在张量流上训练具有不同数据形状的LSTM模型时如何节省内存

时间:2019-09-03 06:44:34

标签: tensorflow lstm

我用以下代码构建了一个带有lstm单元的模型,其输入为data1和data2,它们的形状为[None,5],表示某个时间[3,5],某个时间[13,5],某个时间[80] ,5],最多[50,5];

在训练时,我发现用过的内存随着训练步骤的增加而不断增加,这意味着当训练更多批次时,使用的内存会更多,最终在训练200或300批次之后出现存储错误;

现在,我知道如何通过删除“ @ tf.function”来避免这种情况(训练时使用的内存不断增加),但是我不知道为什么“ @ tf.function”和“ no”之间有什么区别@ tf.function”。

import tensorflow as tf
datas1 = [
        [[2.3,3.3,2,4.3,2.3],[3.,1.2,3.,22.1,23.2,]],
        [[2.3,3.3,2,4.3,2.3],[3.,1.2,3.,22.1,23.2,],[2.3,3.3,2,4.3,2.3],[3.,1.2,3.,22.1,23.2,]],
        [[2,3,2,3,2],[3,2,3,2,2,]],
        [[2.3,3.3,2,4.3,2.3],[3.,1.2,3.,22.1,23.2,],[2.3,3.3,2,4.3,2.3]],
        ...
        ]
datas2 = [
        [[2.3,3.3,2,4.3,2.3],[3.,1.2,3.,22.1,23.2,],[2.3,3.3,2,4.3,2.3]],
        [[2.3,3.3,2,4.3,2.3],[3.,1.2,3.,22.1,23.2,],[3.,1.2,3.,22.1,23.2,]],
        [[2,3,2,3,2],[3,2,3,2,2,]],
        [[2.3,3.3,2,4.3,2.3],[3.,1.2,3.,22.1,23.2,],[2.3,3.3,2,4.3,2.3],[3,2,3,2,2,]],
        ...
        ]
labels = [[0.0], [1.0], [1.0], [0.0], ...]
L = len(labels)
def generator():
    for i in range(L):
        yield datas1[i], datas2[i], labels[i]
trains = tf.data.Dataset.from_generator(generator, (tf.float32, tf.float32, tf.float16))
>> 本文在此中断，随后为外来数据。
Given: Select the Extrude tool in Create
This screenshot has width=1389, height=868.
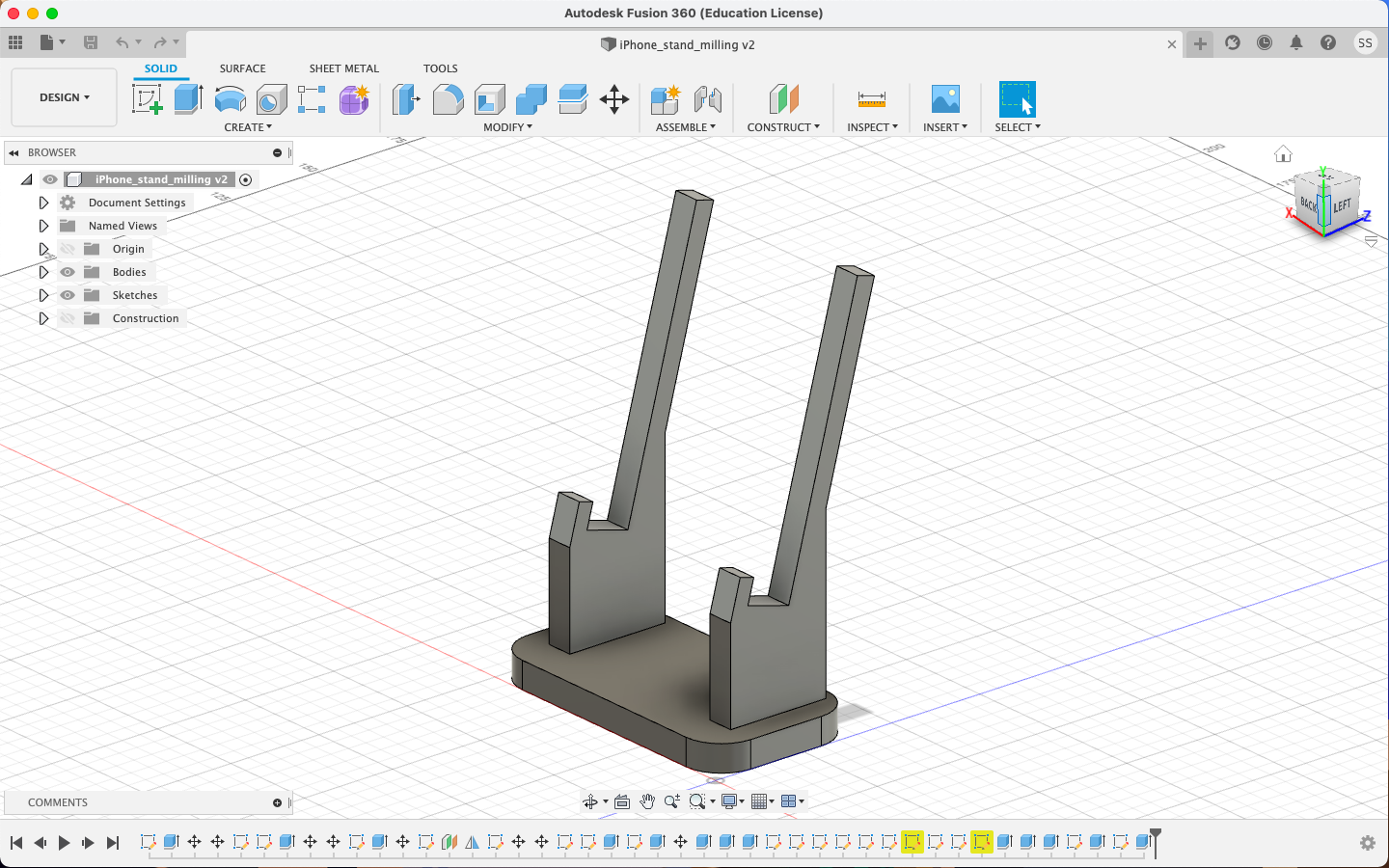Looking at the screenshot, I should pos(188,99).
class ABC(tf.keras.Model):
    def __init__(self):
        super(ABC, self).__init__()
        self.encoder1 = tf.keras.models.Sequential([\
                        tf.keras.layers.LSTM(32, return_sequences=True),
                        tf.keras.layers.LSTM(16)])
        self.encoder2 = tf.keras.models.Sequential([\
                        tf.keras.layers.LSTM(32, return_sequences=True),
                        tf.keras.layers.LSTM(16)])
        self.dense = tf.keras.layers.Dense(1, activation='sigmoid')
    def call(self, data1, data2):
        en1 = self.encoder1(data1)
        en2 = self.encoder2(data2)
        en12 = tf.keras.layers.concatenate([en1, en2])
        return self.dense(en12)
model = ABC()
loss_object = tf.keras.losses.BinaryCrossentropy()
optimizer = tf.keras.optimizers.Adam()

@tf.function
def train_step(data1, data2, labels):
    with tf.GradientTape() as tape:
        predictions = model(data1, data2)
        loss = loss_object(labels, predictions)
    gradients = tape.gradient(loss, model.trainable_variables)
    optimizer.apply_gradients(zip(gradients, model.trainable_variables))

for i in range(5):
    for data1, data2, label in trains.batch(1):
        train_step(data1, data2, label)

0 个答案:

没有答案